La crise se combine avec une forte croissance démographique. La population croît à un taux qui est bien plus important que d’autres pays du monde. Cela se traduit par une part importante de la population jeune (plus de 60 % de la population a moins de 15 ans) et une forte demande sociale à laquelle les pouvoirs publics et les budgets nationaux, ainsi que les ménages, peinent à faire face.
Plus de 8 millions d’enfants de six à quatorze ans ne sont pas scolarisés, soit près de 55% des enfants de cette tranche d’âges. Alors que les gouvernements sont obligés de consacrer l’essentiel des ressources pour la réponse militaire, qui représenterait près du tiers du budget national.
C’est pourquoi, très tôt cette année, l’UNFPA ainsi que l’ensemble des agences du Système des Nations unies qui interviennent dans la région de l’Afrique de l’Ouest et du Centre ont accordé une attention particulière au Sahel.
Nous avons ainsi pris le soin d’écouter les principaux acteurs dans chacun, ce qui nous a permis d’apprécier la qualité de la réponse et de suivre un mécanisme de suivi quotidien de l’évolution de la pandémie dans ces pays à travers des réunions régulières (tous les mardi matin, depuis Dakar).
Malgré les chiffres relativement bas des cas d’infections, le Sahel demeure une des régions les plus affectées par la Covid-19, en raison de la fragilité socioéconomique des pays liée à la désorganisation des systèmes éducatifs et sanitaires.
Chaque défi additionnel créé par la Covid-19 vient aggraver cette situation existante. Il est bien entendu que dans un tel contexte, les populations n’ont pas les moyens de demeurer confinées chez elles.

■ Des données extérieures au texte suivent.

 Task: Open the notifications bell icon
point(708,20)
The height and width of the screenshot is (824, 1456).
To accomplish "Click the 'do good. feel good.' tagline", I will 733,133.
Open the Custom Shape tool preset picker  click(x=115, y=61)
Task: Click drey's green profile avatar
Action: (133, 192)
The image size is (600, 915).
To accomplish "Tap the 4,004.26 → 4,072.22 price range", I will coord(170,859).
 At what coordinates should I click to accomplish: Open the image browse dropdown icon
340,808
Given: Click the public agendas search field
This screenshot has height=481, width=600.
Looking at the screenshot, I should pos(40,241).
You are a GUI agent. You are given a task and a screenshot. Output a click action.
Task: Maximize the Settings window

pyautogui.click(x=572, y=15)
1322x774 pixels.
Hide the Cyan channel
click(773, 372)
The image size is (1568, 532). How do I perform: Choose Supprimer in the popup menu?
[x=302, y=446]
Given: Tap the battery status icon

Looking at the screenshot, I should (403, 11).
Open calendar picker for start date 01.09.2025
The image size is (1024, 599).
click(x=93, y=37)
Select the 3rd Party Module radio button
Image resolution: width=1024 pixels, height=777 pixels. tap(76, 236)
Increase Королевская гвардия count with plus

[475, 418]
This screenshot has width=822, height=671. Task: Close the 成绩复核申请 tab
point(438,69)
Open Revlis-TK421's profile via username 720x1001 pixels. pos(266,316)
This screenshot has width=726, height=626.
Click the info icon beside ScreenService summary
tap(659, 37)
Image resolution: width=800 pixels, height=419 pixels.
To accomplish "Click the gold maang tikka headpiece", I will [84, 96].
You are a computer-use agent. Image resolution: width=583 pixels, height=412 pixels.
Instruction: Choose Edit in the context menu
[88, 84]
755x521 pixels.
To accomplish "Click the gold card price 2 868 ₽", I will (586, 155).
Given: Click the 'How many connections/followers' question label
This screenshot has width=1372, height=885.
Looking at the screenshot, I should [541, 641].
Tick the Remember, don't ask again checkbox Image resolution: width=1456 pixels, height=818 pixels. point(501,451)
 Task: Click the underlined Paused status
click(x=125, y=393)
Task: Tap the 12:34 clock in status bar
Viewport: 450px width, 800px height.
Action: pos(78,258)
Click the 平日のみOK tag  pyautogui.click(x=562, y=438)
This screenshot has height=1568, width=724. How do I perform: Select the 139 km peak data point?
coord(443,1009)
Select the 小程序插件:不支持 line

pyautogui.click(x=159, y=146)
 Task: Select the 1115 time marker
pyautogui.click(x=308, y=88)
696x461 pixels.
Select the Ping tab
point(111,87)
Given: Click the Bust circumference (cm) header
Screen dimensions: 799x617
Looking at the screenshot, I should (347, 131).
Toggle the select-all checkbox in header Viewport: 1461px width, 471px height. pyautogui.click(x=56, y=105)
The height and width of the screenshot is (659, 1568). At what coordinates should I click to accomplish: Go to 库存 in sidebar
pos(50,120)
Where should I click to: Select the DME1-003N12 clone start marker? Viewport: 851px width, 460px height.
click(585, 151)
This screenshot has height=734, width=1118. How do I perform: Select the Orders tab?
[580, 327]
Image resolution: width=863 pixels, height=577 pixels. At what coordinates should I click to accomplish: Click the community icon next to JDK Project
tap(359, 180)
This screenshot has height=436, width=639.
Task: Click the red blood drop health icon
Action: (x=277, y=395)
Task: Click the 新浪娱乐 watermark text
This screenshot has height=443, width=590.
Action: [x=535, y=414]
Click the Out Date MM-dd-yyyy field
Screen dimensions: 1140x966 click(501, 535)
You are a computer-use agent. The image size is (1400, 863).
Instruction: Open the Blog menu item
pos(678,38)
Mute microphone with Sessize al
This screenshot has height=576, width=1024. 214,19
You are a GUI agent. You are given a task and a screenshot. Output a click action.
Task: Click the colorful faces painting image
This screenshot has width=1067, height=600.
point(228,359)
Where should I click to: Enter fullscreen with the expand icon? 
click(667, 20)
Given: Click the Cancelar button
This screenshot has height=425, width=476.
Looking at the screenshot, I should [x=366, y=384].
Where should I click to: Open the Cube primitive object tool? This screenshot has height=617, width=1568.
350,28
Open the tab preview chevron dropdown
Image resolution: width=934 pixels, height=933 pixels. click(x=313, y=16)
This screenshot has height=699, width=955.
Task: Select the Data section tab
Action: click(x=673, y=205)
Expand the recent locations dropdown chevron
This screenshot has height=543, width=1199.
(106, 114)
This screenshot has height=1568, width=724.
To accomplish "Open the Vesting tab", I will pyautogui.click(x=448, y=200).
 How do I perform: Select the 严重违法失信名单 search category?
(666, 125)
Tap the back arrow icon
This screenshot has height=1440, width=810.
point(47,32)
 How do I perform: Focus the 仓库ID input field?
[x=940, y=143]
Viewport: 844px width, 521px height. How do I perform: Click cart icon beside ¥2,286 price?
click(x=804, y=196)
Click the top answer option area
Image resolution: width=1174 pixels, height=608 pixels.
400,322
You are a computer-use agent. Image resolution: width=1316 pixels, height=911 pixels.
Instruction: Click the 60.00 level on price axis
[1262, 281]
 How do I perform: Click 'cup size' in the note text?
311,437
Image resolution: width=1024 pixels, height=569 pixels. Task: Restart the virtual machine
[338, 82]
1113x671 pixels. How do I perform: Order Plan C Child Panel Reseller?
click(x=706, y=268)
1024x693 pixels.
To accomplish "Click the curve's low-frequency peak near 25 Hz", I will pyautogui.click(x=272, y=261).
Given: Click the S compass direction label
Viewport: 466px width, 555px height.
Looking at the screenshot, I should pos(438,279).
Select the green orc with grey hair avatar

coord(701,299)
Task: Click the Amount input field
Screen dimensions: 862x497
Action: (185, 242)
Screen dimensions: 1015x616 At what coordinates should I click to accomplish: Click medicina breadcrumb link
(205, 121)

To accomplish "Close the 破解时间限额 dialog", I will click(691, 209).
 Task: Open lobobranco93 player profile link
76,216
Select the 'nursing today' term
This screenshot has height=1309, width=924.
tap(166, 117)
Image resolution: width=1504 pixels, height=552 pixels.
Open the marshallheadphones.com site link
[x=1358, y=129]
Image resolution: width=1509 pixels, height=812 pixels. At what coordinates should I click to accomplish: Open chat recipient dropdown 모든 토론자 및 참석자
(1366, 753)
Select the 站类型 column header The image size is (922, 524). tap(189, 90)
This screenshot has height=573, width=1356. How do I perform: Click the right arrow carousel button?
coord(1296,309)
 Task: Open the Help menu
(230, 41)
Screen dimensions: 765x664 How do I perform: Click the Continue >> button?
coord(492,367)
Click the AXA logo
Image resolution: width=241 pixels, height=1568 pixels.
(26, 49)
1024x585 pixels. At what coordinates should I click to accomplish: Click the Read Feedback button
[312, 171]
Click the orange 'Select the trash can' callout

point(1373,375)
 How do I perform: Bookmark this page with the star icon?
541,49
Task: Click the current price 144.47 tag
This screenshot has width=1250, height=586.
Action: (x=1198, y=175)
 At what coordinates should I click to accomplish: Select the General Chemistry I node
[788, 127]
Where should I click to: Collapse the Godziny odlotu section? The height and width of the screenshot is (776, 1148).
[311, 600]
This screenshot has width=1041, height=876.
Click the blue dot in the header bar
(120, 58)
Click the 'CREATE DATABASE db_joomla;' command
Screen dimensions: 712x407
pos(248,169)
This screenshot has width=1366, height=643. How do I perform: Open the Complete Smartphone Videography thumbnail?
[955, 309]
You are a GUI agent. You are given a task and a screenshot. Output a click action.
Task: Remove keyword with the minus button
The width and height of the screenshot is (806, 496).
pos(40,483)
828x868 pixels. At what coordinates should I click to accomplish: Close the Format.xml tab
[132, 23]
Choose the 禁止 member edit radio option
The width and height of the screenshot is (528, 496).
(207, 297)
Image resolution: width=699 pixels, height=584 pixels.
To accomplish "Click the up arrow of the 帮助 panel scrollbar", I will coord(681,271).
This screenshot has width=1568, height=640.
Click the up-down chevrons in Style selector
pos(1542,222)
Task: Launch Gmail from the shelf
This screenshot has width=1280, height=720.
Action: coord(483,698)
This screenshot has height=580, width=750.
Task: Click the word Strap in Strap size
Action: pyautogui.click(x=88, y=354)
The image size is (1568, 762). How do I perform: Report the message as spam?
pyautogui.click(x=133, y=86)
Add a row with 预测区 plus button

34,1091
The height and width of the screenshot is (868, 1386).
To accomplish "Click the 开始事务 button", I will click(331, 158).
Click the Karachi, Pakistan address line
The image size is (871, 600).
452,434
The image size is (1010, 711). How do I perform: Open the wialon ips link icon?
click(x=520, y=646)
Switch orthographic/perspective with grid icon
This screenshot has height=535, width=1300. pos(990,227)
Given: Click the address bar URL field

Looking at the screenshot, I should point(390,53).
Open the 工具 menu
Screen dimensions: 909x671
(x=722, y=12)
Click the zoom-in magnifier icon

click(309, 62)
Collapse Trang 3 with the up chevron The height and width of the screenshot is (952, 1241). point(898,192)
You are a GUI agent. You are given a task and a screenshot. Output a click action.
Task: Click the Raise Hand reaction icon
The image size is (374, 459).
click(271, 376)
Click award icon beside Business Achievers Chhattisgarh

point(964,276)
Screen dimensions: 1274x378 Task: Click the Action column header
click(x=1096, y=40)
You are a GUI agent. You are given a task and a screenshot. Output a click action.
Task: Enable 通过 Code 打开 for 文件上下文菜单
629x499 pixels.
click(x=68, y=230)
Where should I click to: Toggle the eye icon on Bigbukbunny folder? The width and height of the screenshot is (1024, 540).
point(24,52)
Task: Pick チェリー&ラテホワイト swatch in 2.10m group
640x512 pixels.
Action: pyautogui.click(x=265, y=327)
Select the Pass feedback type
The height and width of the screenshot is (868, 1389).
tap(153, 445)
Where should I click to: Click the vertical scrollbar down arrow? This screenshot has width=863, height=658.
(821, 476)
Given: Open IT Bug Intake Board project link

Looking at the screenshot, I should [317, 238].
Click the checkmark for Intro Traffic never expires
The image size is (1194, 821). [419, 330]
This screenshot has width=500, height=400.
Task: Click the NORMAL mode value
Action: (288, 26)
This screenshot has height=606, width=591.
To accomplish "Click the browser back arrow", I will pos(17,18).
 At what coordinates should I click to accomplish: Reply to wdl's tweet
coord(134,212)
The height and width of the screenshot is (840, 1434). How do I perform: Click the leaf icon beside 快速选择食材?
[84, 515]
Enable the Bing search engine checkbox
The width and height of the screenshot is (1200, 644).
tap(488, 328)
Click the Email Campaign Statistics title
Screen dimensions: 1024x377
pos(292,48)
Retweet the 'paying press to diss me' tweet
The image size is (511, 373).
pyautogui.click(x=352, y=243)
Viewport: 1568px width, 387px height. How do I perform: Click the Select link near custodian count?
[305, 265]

Comment peut-on, dans ces circonstances, apporter une solution ?
C’est une question très importante : fin 2019, nous avions mené six études empiriques. J’insiste sur ce dernier mot, c’est-à-dire basées sur des données, des chiffres, des faits solides qui constituent autant de preuves, sans a priori idéologique.
C’est un nouveau chantier que nous sommes en train d’engager. Au départ, ces études se sont appuyées sur trois études de cas dans trois pays différents qui constituent le Sahel central constitué du Burkina Faso, du Mali et du Niger.
Nous avons mené des études statistiques pures et dures pour apprécier l’évolution d’un certain nombre de variables au fur et à mesure de l’apparition et du développement de la crise…
Concrètement, de quoi s’agit-il ?
Nous avons regardé, par exemple, l’évolution des dépenses de santé, des dépenses d’éducation, des dépenses militaires, et des autres composantes de la demande.
Nous nous sommes rendu compte qu’au fur et à mesure que cette demande augmente, l’espace fiscal se réduit car il s’agit principalement de pays en difficultés qui sont obligés d’augmenter de façon considérable les dépenses militaires.
Plus les pays augmentent ces dépenses, moins ils disposent d’un espace fiscal permettant de répondre à la demande actuelle et à venir.
C’est ainsi qu’au cours de ces dernières années, les dépenses de sécurité ont connu une forte augmentation dans les pays en question, au détriment des dépenses de santé, alors que les gouvernements ont tous pris l’engagement d’allouer 15% de leur budget à la santé.